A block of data
= = = = =

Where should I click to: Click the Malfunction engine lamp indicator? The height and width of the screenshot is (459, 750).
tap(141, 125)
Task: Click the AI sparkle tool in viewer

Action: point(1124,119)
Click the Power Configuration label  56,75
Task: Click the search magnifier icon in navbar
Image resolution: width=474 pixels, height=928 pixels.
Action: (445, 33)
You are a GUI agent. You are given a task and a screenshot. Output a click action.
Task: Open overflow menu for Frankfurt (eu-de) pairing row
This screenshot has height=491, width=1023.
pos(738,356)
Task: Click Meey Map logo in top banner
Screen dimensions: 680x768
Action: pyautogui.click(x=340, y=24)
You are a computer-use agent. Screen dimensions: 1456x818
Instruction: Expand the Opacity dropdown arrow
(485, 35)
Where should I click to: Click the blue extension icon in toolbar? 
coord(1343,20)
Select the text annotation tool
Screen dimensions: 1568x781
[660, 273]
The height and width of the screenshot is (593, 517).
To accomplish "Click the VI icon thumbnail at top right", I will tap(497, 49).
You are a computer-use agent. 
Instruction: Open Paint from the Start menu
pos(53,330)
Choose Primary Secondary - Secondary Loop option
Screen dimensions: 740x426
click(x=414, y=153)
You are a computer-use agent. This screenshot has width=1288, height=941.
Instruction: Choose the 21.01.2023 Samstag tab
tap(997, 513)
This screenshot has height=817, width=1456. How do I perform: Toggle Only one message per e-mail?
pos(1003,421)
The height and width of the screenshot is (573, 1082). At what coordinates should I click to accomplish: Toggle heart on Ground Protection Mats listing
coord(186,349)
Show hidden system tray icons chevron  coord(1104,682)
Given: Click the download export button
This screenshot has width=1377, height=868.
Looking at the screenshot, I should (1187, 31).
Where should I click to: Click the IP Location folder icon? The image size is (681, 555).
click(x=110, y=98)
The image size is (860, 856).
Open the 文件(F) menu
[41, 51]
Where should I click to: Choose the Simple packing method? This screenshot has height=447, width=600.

= = = = =

Exercise brief: Convert every line of the material above into a JSON list of strings, with one string per line and blank lines omitted.

Written answer:
[
  "Where should I click to: Click the Malfunction engine lamp indicator? The height and width of the screenshot is (459, 750).",
  "tap(141, 125)",
  "Task: Click the AI sparkle tool in viewer",
  "Action: point(1124,119)",
  "Click the Power Configuration label  56,75",
  "Task: Click the search magnifier icon in navbar",
  "Image resolution: width=474 pixels, height=928 pixels.",
  "Action: (445, 33)",
  "You are a GUI agent. You are given a task and a screenshot. Output a click action.",
  "Task: Open overflow menu for Frankfurt (eu-de) pairing row",
  "This screenshot has height=491, width=1023.",
  "pos(738,356)",
  "Task: Click Meey Map logo in top banner",
  "Screen dimensions: 680x768",
  "Action: pyautogui.click(x=340, y=24)",
  "You are a computer-use agent. Screen dimensions: 1456x818",
  "Instruction: Expand the Opacity dropdown arrow",
  "(485, 35)",
  "Where should I click to: Click the blue extension icon in toolbar? ",
  "coord(1343,20)",
  "Select the text annotation tool",
  "Screen dimensions: 1568x781",
  "[660, 273]",
  "The height and width of the screenshot is (593, 517).",
  "To accomplish \"Click the VI icon thumbnail at top right\", I will tap(497, 49).",
  "You are a computer-use agent. ",
  "Instruction: Open Paint from the Start menu",
  "pos(53,330)",
  "Choose Primary Secondary - Secondary Loop option",
  "Screen dimensions: 740x426",
  "click(x=414, y=153)",
  "You are a computer-use agent. This screenshot has width=1288, height=941.",
  "Instruction: Choose the 21.01.2023 Samstag tab",
  "tap(997, 513)",
  "This screenshot has height=817, width=1456. How do I perform: Toggle Only one message per e-mail?",
  "pos(1003,421)",
  "The height and width of the screenshot is (573, 1082). At what coordinates should I click to accomplish: Toggle heart on Ground Protection Mats listing",
  "coord(186,349)",
  "Show hidden system tray icons chevron  coord(1104,682)",
  "Given: Click the download export button",
  "This screenshot has width=1377, height=868.",
  "Looking at the screenshot, I should (1187, 31).",
  "Where should I click to: Click the IP Location folder icon? The image size is (681, 555).",
  "click(x=110, y=98)",
  "The image size is (860, 856).",
  "Open the 文件(F) menu",
  "[41, 51]",
  "Where should I click to: Choose the Simple packing method? This screenshot has height=447, width=600."
]